The first stage of financing a new business is so early in the process that it is not typically counted as a round of financing. In this phase, the founding team is formed: People interested in founding a company join forces or look for colleagues in order to cover all the necessary competencies. This phase is referred to as “pre-seed” financing and typically describes the period when the founders are just getting their company off the ground. Meaning, the company is often not yet officially founded, or is often only founded with the money raised in the pre-seed phase. In most cases, the most common “pre-seed” funders are the founders themselves, as well as close friends, supporters and family.
This round of financing is usually used to implement the first prototype of an idea. But that’s exactly why it is one of the most difficult, because there is usually nothing tangible yet. This means that potential investors cannot properly assess whether the business model would actually work in reality. At this point, there is often “only” the business plan and a pitch deck with which you have to convince external financiers to invest in a great idea or a strong vision.
If external financing like from Business Angels does not work out at the first attempt and founders have to finance their seed phase themselves, then an interesting alternative is to participate in an accelerator program such as from German Accelerator or German Entrepreneurship. Here, startups get the opportunity to get to know the infrastructure better and to further expand their network.
The first major hurdle has already been overcome once the prototype has been produced. But to show that this model really works, a proof-of-concept must be generated. Once the financing of the start-up phase has been secured and proof of a functioning business model has been provided, new capital is usually required. This is then secured through the next financing round in the funding cycle – the Series A.
Proof of Concept
The proof of concept is very individual for each startup. It’s common to use this phase to create a prototype – so possible investors have proof that your idea will really work. It is not easy to define a proof of concept that fits every idea.
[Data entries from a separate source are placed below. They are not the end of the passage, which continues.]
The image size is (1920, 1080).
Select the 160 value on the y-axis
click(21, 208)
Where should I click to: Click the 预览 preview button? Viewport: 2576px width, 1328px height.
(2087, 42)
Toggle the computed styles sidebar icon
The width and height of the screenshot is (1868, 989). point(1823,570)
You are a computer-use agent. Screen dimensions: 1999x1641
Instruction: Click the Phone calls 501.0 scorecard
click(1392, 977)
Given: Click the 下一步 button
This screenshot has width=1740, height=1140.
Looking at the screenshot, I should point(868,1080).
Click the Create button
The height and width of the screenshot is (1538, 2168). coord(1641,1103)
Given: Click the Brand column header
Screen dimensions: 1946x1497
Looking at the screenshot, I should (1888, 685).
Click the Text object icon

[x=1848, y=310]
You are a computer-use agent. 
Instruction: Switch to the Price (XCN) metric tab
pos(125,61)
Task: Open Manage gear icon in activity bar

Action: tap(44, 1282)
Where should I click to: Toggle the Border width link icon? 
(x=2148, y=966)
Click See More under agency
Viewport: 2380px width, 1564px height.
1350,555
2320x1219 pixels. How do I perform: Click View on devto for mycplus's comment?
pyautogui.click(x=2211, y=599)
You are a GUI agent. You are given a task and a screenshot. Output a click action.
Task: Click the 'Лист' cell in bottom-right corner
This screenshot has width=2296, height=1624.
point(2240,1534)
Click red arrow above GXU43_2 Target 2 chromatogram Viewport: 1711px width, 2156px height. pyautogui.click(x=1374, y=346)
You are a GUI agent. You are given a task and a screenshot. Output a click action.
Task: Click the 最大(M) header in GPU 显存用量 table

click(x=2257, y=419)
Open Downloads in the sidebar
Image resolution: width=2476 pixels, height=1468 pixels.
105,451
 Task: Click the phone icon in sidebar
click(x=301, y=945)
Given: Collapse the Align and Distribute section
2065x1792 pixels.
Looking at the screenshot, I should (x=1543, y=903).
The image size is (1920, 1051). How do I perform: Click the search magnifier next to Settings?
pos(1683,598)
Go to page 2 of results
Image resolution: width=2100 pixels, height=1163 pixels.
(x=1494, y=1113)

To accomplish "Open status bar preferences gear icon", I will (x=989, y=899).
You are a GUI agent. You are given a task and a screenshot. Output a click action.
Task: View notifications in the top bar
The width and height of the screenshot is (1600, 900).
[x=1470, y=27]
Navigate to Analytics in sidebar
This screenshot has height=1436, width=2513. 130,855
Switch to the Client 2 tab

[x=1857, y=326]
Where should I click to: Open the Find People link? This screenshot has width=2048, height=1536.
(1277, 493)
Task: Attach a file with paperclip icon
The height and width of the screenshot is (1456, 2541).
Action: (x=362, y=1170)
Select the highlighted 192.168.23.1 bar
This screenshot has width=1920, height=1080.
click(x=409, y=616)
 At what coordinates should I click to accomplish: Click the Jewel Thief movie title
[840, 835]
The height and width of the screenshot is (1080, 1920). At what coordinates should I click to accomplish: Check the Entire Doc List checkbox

In general there are three basic possibilities:
- Creating a Prototype
- Testing the idea in a small project
- Market research
A little tip to round it all off: Gather as many opinions about your idea and expectations about your product/service as possible. Talk to everyone you tell about your idea, so you can save yourself some detours in advance.
After a company has established a stable business base, it may look for Series A financing to further optimize its product offering. In this round, it is important to have a plan for developing a business model that will generate long-term profits. In Series A financing, investors are not just looking for great ideas. Rather, they are looking for companies with great ideas as well as a strong strategy to turn that idea into a successful business.
Now is the time to have the perfect pitch deck ready. If you need some last tips and tricks, check out our Do’s and Dont’s for the perfect pitch deck!
Series C,D, E
Startups that make it to the Series C funding round are usually quite successful and want to use the money to develop new products or acquire new companies.
Series C funding is focused on scaling the company globally and on successfully growing as quickly as possible.
Often this is the last funding round, only a few companies aim for Series D or E before going public or thinking about an acquisition. Usually, the Series C financing round serves to prepare for the IPO or a company acquisition.
For almost every startup, the IPO (Initial Public Offering) is probably one of the highest goals that can be achieved when founding a company and means that shares of the company are offered at the stock exchange. The IPO usually follows a large financing round. Generally it is said that an IPO is aimed for about 10 years after the foundation.
Before one dares the course to the stock exchange, one should have informed oneself well about the conditions of the criteria, such as admission obligations, and on the other hand weigh up whether it is really already the correct time. An IPO brings with it a number of advantages, such as access to new capital or the publicity of the company. The startup receives a lot of media attention through an IPO and is thus offered a larger platform, which also makes it more attractive for employees.
Startups can of course also decide to finance themselves completely on their own, but it is often inevitable to fall back on investors in order to be able to grow quickly and, above all, sustainably. Mastering the funding alphabet is an art that every startup founder should understand sooner or later. It will help to evaluate your company and to understand what investors value in which phase and where the requirements are.
So now you know your A, B,C – easylike counting up to three – isn’t it?